CSC362 2004S, Class 22: Shift-Reduce Parsing (3): Conclusion

Admin:
* Lab tomorrow
* No class Friday

Overview:
* Expression grammar, concluded.
* Problems with shift-reduce parsing.
* SLR parsing.
* LR(k) parsing.

* State: S16
    * Rules:
          o exp ::= exp + term .
          o term ::= term . * factor
          o term ::= term . / factor 
    * Edges:
          o * -> S10
          o / -> S11 
* How do we decide whether or not to reduce "exp ::= exp + term" in this situation?
  * Pure LR(0) parsers: "Error: Shift-Reduce conflict"
  * Hacked LR(0) parsers: If we see neither * nor /, reduce. [Bad idea]
    * Recall: We thought about doing something similar for the "reduce to epsilon" case in predictive parsers
  * If the next symbol is in Follow[lhs] (in this case, Follow[exp]), reduce
    SLR parsers ("Simple LR parsers")
* Almost all parser generators generate SLR parsers.

QUIZ: Suppose
  a ::= alpha
  a ::= beta
  a ::= gamma
And alpha is nullable
When do you apply/expand a ::= alpha in a predictive parser
* When the next symbol is in first(alpha)
* When you see End-of-Input [a partial solution]
* When you see something that's in neither first(alpha) nor first(beta) nor first(gamma) [HACK]
* When you see something that's in Follow[a]

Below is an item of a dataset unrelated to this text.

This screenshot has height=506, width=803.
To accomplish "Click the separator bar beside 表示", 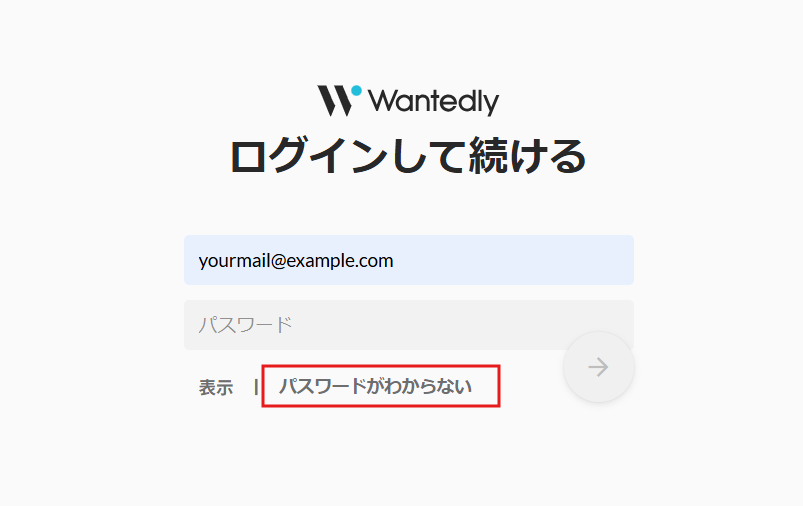I will (x=256, y=387).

  Follow[n] = { T in Tokens | s =>* .... n T ... }

* Why do we bother with this careful answer?
  * Robust error checking during parsing: If we see something not in Follow[a] (in this case), then we'll have an error later, so report NOW rather than later.
  * Robust error checkign of the grammar: Some grammars will not parse correctly unless we use this rule.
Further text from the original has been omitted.